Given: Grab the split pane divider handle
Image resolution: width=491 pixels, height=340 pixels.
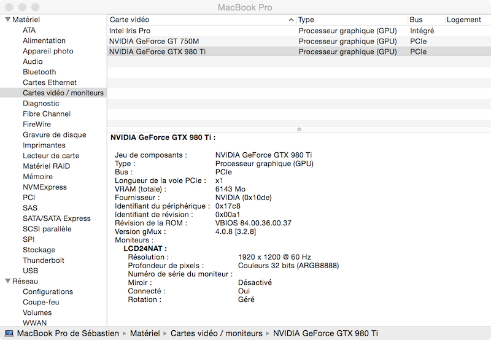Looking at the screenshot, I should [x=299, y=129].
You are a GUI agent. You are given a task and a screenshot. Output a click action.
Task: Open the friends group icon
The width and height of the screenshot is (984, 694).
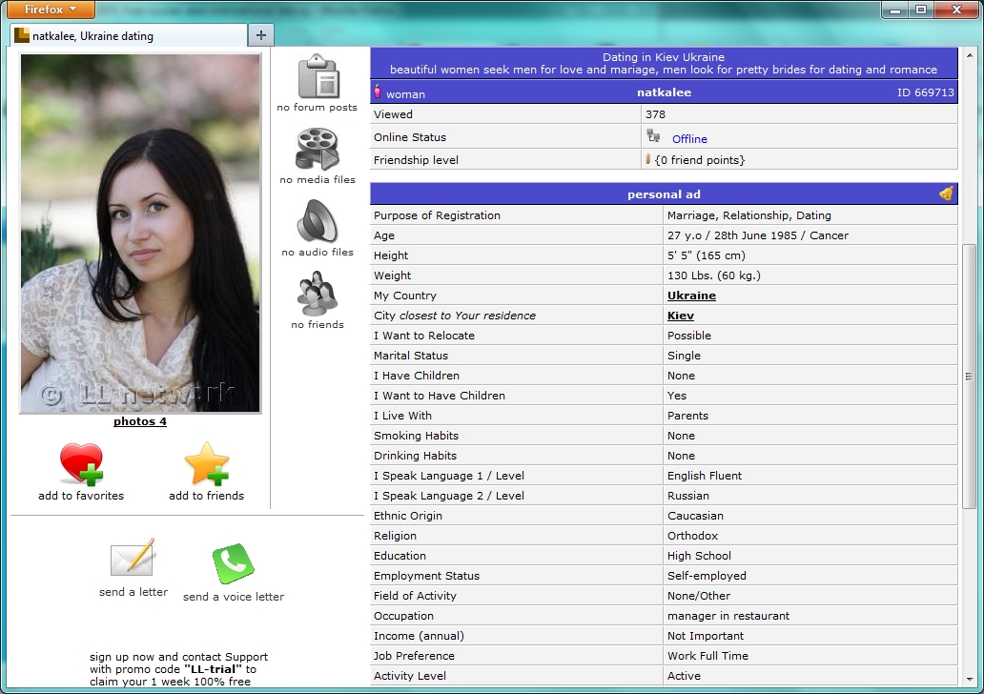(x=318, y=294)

--

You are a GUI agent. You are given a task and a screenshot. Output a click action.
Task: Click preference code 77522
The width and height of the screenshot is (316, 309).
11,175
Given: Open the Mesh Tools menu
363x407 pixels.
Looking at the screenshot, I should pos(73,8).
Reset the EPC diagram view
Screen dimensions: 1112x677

* * *

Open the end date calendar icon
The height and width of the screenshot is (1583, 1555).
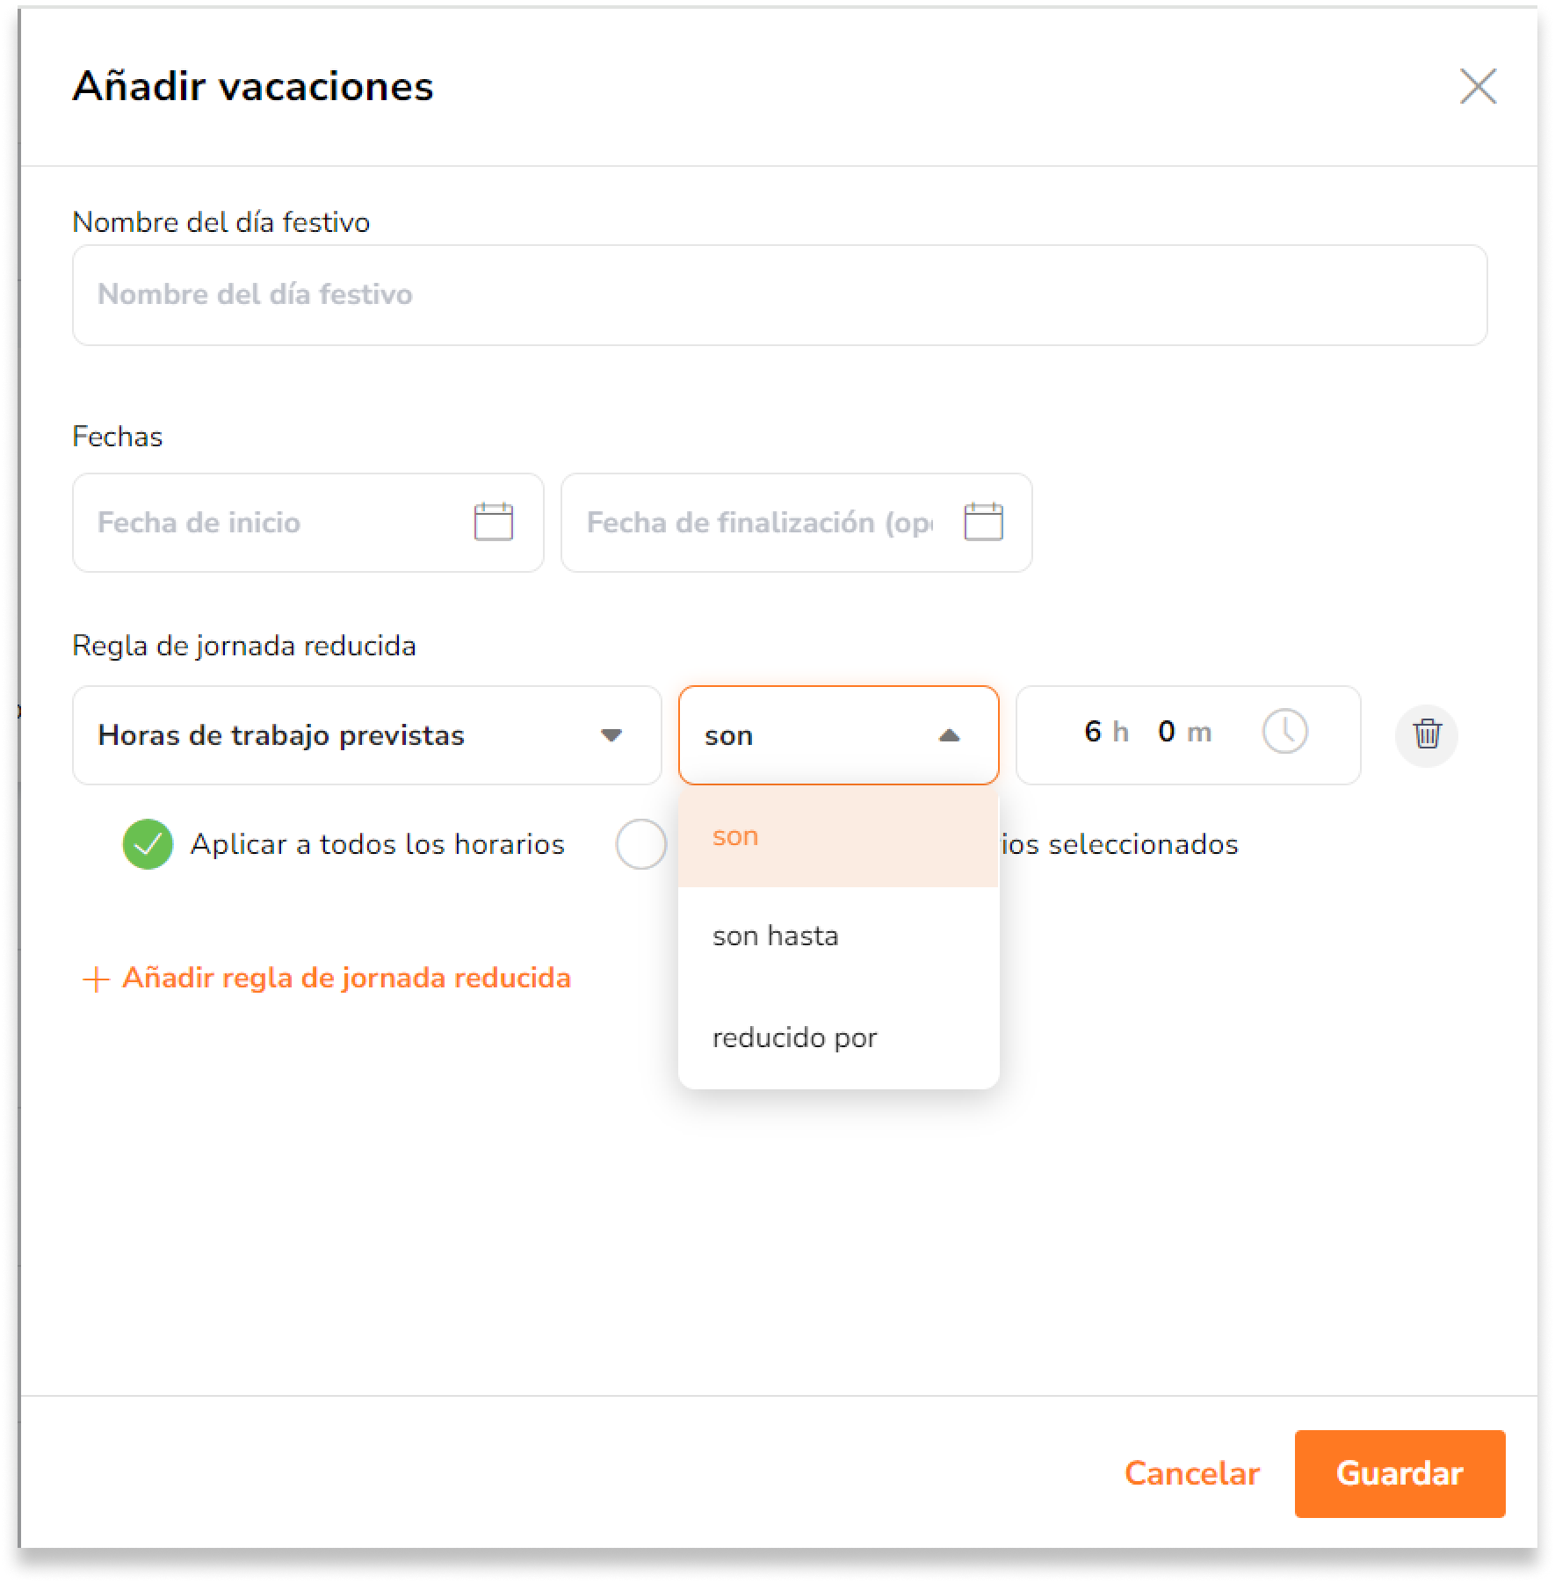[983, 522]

EXERCISE REQUIREMENTS -> What is the number of lines in the listing above that contain the string "icon"? Give only the number.

RESULT OF THIS TASK -> 2